[Entries taken from a collection]
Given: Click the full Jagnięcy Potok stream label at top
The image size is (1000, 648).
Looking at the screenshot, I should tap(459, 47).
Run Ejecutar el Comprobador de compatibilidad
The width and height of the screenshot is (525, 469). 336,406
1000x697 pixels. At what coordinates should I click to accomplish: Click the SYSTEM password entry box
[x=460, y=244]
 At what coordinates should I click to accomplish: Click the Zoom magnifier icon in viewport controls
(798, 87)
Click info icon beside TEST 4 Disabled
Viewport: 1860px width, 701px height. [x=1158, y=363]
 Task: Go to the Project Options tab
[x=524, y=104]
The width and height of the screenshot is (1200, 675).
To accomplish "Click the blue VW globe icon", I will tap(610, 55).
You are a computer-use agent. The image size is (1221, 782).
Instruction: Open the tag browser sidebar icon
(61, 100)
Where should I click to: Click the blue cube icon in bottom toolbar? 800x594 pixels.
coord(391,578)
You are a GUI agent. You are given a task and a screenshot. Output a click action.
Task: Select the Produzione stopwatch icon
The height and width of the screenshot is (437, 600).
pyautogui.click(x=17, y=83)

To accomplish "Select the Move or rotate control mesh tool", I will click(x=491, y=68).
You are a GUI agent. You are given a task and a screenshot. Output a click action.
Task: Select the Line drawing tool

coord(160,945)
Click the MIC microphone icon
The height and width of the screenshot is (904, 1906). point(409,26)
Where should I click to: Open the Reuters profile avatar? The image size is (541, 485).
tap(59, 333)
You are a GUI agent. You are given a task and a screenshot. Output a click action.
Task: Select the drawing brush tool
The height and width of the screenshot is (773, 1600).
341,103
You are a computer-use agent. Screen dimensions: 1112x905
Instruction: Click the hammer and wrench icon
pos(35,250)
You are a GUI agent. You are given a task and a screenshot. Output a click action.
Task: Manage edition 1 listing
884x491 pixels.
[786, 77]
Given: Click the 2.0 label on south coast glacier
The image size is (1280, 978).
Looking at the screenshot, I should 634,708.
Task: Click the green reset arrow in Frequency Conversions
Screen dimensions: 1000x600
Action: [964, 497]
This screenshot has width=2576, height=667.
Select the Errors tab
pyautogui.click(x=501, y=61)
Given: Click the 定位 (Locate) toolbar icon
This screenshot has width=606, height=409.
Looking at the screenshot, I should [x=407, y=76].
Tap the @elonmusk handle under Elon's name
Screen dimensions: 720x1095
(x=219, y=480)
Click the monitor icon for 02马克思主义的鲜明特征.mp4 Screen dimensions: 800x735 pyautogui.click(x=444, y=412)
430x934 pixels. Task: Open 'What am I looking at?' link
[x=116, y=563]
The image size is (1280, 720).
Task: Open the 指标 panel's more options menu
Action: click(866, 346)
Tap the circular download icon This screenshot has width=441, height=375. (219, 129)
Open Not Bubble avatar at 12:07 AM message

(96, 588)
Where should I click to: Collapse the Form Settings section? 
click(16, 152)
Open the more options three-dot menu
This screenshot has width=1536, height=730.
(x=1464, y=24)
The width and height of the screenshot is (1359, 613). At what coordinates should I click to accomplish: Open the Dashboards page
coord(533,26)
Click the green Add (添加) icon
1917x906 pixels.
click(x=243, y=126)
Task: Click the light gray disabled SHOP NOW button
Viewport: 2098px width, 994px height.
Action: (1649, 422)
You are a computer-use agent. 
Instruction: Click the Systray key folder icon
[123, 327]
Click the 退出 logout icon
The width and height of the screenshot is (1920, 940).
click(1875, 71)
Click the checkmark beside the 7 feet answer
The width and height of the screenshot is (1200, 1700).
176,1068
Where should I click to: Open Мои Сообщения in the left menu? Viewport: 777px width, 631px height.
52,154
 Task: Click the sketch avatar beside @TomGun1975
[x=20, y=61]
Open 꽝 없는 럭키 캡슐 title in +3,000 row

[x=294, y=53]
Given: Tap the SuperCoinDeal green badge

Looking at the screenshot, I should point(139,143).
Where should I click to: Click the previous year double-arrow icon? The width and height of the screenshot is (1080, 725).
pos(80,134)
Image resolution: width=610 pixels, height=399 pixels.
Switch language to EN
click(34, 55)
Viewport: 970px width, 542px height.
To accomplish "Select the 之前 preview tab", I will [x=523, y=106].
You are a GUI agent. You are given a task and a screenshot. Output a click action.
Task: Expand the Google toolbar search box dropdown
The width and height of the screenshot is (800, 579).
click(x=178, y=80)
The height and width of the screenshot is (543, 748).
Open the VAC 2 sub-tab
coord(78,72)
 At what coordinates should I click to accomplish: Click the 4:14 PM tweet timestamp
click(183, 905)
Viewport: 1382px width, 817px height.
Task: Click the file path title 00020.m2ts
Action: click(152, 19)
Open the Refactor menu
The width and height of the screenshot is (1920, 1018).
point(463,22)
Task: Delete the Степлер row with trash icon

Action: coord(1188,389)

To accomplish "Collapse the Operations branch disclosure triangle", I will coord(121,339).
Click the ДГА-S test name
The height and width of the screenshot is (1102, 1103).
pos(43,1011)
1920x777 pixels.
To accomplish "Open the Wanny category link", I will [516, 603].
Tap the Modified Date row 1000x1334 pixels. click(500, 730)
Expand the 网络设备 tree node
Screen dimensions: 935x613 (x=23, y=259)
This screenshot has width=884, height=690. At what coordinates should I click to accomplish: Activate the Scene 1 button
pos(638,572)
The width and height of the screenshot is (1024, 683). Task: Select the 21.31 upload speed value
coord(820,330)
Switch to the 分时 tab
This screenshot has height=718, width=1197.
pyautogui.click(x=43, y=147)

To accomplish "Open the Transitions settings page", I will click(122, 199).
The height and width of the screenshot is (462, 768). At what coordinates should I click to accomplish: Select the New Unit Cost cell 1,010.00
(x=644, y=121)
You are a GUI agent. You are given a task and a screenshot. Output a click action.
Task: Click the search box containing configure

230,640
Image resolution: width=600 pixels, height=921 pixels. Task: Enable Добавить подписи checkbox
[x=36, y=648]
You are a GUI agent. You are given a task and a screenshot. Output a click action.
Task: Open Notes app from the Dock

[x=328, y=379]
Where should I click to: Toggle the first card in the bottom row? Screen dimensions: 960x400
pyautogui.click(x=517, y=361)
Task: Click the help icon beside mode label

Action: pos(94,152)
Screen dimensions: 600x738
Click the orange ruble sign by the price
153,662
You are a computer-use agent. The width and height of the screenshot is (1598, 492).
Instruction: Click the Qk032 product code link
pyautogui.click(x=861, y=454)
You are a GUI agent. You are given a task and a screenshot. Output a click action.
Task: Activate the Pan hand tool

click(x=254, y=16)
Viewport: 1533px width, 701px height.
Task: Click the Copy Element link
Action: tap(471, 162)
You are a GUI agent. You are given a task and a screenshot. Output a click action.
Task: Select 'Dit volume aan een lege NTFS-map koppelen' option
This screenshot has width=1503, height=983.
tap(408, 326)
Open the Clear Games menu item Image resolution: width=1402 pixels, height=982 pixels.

*Task to complete*
From the records above, quote only the lines running from the line with "Task: Expand the" to the line with "Click the ДГА-S test name", both lines included.

*Task result*
Task: Expand the Google toolbar search box dropdown
The width and height of the screenshot is (800, 579).
click(x=178, y=80)
The height and width of the screenshot is (543, 748).
Open the VAC 2 sub-tab
coord(78,72)
 At what coordinates should I click to accomplish: Click the 4:14 PM tweet timestamp
click(183, 905)
Viewport: 1382px width, 817px height.
Task: Click the file path title 00020.m2ts
Action: click(152, 19)
Open the Refactor menu
The width and height of the screenshot is (1920, 1018).
point(463,22)
Task: Delete the Степлер row with trash icon

Action: coord(1188,389)

To accomplish "Collapse the Operations branch disclosure triangle", I will coord(121,339).
Click the ДГА-S test name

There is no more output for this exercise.